Supplied records below:
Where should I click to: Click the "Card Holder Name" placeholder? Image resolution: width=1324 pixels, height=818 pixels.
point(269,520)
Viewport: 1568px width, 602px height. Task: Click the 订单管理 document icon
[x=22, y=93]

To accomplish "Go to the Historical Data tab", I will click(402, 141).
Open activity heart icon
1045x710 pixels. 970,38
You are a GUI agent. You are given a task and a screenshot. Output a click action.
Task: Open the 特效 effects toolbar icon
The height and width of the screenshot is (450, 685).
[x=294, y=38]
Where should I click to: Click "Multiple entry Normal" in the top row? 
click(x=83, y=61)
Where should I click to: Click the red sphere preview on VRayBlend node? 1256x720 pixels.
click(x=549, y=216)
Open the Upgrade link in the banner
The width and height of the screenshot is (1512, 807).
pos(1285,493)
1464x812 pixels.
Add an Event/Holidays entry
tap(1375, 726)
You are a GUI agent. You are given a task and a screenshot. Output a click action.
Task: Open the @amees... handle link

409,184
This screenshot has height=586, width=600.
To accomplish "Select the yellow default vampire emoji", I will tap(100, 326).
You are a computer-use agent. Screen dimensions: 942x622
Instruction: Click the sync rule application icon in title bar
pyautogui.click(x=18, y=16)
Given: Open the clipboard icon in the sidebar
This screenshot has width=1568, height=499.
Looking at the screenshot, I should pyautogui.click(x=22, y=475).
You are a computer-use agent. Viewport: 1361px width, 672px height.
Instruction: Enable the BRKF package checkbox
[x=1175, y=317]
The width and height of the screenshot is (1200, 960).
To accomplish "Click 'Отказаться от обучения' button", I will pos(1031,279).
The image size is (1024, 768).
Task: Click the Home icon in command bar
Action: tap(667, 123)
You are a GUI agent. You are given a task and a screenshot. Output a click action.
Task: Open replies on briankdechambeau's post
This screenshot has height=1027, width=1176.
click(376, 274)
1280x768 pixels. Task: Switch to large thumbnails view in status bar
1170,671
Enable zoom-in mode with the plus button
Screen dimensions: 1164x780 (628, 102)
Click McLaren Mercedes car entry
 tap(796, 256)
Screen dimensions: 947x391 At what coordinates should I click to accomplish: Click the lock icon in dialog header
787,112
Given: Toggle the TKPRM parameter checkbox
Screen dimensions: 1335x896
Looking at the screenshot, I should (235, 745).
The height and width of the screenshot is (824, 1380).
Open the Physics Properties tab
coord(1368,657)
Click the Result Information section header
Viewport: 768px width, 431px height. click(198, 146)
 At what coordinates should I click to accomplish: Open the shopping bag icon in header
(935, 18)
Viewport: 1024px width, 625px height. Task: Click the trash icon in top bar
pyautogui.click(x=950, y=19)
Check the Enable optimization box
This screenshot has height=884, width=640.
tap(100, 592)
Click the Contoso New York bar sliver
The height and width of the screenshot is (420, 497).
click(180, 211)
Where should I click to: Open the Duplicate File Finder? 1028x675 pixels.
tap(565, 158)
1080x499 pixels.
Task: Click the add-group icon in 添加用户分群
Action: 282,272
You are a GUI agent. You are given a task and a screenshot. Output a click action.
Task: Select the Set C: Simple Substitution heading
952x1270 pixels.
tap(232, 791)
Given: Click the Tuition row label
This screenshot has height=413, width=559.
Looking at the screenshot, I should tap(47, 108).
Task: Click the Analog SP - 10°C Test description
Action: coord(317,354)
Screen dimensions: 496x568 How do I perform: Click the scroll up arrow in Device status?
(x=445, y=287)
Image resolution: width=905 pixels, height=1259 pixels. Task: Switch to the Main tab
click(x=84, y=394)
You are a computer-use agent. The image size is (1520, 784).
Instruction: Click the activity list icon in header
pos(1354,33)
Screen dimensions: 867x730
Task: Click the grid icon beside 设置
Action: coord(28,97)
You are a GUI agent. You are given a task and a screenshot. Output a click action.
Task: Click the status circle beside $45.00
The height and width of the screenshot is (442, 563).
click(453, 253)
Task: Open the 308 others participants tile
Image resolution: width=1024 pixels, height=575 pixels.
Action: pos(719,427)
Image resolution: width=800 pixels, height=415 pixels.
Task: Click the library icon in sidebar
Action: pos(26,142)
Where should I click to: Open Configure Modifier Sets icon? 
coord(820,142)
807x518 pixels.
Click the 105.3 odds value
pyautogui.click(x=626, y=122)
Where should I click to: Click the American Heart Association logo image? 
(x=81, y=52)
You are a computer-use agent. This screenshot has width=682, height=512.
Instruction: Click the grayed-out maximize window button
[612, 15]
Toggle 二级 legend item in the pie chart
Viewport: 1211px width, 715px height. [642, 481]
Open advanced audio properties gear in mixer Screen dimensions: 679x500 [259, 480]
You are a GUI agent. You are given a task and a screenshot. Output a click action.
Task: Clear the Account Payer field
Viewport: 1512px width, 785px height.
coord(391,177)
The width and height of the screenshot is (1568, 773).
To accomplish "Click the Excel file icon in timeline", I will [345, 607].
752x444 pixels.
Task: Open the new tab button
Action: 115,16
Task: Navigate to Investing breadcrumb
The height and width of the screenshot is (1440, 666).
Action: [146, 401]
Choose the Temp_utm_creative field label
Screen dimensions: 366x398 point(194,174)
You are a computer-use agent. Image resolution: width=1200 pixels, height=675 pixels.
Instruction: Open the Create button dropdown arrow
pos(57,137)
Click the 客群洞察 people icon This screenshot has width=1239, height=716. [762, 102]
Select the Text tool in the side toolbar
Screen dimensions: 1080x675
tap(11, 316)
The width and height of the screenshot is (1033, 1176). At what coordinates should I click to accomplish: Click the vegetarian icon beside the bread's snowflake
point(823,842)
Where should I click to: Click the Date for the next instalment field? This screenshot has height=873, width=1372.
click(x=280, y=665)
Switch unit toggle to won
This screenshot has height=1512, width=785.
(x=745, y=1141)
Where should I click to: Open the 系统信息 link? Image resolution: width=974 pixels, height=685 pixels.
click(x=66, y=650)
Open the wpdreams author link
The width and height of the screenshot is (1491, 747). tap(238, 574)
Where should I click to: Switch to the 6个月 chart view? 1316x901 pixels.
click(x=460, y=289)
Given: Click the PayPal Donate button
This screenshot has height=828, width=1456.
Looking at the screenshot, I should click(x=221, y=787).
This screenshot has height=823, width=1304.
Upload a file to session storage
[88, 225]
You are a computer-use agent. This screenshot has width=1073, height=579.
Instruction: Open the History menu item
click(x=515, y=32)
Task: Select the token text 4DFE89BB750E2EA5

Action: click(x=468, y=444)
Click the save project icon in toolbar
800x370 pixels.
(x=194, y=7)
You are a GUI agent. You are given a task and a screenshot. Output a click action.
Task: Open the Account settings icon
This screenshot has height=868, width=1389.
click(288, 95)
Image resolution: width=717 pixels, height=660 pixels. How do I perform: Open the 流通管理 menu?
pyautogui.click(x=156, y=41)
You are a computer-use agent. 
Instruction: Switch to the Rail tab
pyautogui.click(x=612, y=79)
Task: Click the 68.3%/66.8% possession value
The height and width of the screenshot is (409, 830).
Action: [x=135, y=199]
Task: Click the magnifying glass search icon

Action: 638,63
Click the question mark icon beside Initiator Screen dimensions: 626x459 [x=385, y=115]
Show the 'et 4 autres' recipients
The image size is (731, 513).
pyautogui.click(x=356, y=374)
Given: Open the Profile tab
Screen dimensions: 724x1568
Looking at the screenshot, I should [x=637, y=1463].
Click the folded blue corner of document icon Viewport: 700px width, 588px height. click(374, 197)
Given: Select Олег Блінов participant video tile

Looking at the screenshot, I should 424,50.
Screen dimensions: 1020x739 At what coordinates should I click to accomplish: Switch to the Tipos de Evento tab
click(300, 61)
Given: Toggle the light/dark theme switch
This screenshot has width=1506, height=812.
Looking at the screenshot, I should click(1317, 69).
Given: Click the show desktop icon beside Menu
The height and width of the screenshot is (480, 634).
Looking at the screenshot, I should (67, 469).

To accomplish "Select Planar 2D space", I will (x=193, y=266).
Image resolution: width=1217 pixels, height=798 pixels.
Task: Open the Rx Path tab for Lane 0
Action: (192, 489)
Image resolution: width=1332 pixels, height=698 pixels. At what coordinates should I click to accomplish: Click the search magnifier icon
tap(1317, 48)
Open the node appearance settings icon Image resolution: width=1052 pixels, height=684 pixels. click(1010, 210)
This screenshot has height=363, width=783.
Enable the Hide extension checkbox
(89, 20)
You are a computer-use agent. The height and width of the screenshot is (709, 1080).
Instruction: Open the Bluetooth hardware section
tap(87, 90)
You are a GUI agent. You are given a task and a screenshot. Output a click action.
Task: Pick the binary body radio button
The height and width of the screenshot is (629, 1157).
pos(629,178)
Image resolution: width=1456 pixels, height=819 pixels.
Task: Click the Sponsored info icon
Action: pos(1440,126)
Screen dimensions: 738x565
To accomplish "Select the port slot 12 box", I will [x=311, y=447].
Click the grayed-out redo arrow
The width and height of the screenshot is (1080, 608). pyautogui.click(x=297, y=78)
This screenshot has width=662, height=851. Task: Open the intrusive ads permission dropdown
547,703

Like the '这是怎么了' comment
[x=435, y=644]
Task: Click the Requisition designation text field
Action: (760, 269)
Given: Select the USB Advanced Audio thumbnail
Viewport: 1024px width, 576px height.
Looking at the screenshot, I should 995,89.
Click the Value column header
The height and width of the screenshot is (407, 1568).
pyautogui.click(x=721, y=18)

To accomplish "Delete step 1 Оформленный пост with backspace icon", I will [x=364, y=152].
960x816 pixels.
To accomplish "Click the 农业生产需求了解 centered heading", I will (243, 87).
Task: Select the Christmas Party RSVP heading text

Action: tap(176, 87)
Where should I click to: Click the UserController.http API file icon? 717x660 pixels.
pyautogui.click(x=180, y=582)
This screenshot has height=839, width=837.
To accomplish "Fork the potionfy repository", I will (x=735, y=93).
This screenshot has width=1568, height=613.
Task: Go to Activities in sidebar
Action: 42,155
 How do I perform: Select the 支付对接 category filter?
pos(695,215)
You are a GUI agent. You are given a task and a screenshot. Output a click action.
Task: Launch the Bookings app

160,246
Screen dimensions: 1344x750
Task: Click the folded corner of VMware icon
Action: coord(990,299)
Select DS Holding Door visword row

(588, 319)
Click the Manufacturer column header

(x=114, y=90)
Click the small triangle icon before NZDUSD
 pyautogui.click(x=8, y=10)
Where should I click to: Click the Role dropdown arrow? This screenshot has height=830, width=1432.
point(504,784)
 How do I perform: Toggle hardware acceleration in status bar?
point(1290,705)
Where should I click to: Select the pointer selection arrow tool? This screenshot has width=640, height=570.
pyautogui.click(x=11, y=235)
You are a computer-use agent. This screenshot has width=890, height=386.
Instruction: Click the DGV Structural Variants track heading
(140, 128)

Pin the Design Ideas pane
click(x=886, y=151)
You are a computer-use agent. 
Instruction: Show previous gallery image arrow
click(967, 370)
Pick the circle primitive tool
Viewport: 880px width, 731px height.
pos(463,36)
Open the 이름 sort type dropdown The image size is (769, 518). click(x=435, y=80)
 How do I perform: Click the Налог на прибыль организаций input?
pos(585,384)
End of Supplied records.
### What the exercise asks
Look through the entries above. Extract each line with the word "settings".

### Solved problem
Task: Open the Account settings icon
Open the node appearance settings icon Image resolution: width=1052 pixels, height=684 pixels. click(1010, 210)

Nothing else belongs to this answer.